Please reproduce exactly the line that contains "Open the 系统 (System) settings icon" and every line after it through the end of the records below, adding nothing else.
━━━━
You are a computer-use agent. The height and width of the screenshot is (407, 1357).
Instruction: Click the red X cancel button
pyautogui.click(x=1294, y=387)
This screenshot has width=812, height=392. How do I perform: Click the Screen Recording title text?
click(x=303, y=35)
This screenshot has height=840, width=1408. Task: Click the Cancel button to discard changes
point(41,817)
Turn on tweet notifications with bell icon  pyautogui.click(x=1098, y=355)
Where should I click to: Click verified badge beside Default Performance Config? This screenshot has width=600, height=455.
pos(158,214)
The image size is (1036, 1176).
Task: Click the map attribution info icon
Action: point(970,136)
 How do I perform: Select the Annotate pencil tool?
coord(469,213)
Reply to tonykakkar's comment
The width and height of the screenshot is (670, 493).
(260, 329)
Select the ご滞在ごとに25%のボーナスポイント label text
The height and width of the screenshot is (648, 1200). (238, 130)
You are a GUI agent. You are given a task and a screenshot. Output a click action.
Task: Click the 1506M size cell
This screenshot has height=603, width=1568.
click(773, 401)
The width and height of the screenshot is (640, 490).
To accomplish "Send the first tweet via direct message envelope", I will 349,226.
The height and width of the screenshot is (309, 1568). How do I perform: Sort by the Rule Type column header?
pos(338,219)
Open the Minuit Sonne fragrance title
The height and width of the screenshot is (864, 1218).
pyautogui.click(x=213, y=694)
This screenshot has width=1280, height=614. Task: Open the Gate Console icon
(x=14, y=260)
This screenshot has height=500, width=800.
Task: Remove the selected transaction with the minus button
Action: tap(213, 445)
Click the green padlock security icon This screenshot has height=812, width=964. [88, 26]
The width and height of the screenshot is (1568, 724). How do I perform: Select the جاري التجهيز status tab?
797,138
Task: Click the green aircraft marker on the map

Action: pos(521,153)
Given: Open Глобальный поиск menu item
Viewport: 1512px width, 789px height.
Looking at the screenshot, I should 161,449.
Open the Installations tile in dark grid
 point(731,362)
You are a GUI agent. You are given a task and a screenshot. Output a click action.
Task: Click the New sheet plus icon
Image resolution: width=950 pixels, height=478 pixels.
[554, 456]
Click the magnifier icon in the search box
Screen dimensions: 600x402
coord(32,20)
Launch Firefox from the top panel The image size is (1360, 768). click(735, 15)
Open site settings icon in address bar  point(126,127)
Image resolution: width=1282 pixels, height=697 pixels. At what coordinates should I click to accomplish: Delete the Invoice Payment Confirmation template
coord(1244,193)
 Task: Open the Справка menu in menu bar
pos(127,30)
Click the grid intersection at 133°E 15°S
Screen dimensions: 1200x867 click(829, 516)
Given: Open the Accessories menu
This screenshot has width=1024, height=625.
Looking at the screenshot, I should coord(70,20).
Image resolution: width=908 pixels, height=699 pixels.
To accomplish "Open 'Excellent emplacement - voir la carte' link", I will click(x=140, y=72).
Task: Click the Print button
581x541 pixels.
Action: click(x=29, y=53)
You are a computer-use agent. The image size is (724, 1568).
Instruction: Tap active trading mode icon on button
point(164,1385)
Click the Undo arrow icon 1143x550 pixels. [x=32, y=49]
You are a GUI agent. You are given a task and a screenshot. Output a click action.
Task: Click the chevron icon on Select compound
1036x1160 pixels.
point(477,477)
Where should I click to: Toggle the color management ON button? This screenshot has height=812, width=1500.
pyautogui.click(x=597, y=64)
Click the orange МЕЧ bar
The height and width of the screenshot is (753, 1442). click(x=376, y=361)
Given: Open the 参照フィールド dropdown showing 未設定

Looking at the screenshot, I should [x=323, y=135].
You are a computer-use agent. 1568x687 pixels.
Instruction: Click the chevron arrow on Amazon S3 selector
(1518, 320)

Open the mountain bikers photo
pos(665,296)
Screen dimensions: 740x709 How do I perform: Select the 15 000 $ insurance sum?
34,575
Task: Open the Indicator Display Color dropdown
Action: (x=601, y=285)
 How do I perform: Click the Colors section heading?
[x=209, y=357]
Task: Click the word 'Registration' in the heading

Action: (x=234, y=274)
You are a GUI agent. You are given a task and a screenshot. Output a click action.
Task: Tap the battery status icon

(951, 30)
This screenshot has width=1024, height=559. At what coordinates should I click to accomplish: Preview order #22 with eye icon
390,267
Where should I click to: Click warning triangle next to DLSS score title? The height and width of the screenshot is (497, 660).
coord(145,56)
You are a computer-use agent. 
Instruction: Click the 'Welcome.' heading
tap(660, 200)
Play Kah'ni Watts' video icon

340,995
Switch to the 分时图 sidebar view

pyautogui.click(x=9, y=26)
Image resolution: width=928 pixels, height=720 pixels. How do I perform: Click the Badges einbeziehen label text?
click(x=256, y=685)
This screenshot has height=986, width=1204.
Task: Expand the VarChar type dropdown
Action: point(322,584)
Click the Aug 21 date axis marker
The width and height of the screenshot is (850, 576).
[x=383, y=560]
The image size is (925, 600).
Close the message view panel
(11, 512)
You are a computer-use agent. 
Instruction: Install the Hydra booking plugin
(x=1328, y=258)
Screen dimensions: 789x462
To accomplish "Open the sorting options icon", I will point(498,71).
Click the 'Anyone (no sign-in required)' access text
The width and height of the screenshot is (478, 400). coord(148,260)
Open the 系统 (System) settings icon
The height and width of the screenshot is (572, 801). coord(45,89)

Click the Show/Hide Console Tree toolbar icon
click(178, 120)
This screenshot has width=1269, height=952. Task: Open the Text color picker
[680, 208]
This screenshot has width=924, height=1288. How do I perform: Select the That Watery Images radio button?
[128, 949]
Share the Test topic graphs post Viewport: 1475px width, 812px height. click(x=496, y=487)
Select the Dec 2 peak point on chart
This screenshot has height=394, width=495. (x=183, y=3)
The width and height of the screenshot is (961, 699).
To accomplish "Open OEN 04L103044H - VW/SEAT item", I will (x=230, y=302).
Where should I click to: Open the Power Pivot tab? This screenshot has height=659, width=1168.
━━━━
• _SOLUTION_:
Open the 系统 (System) settings icon
The height and width of the screenshot is (572, 801). coord(45,89)

Click the Show/Hide Console Tree toolbar icon
click(178, 120)
This screenshot has width=1269, height=952. Task: Open the Text color picker
[680, 208]
This screenshot has width=924, height=1288. How do I perform: Select the That Watery Images radio button?
[128, 949]
Share the Test topic graphs post Viewport: 1475px width, 812px height. click(x=496, y=487)
Select the Dec 2 peak point on chart
This screenshot has height=394, width=495. (x=183, y=3)
The width and height of the screenshot is (961, 699).
To accomplish "Open OEN 04L103044H - VW/SEAT item", I will (x=230, y=302).
Where should I click to: Open the Power Pivot tab? This screenshot has height=659, width=1168.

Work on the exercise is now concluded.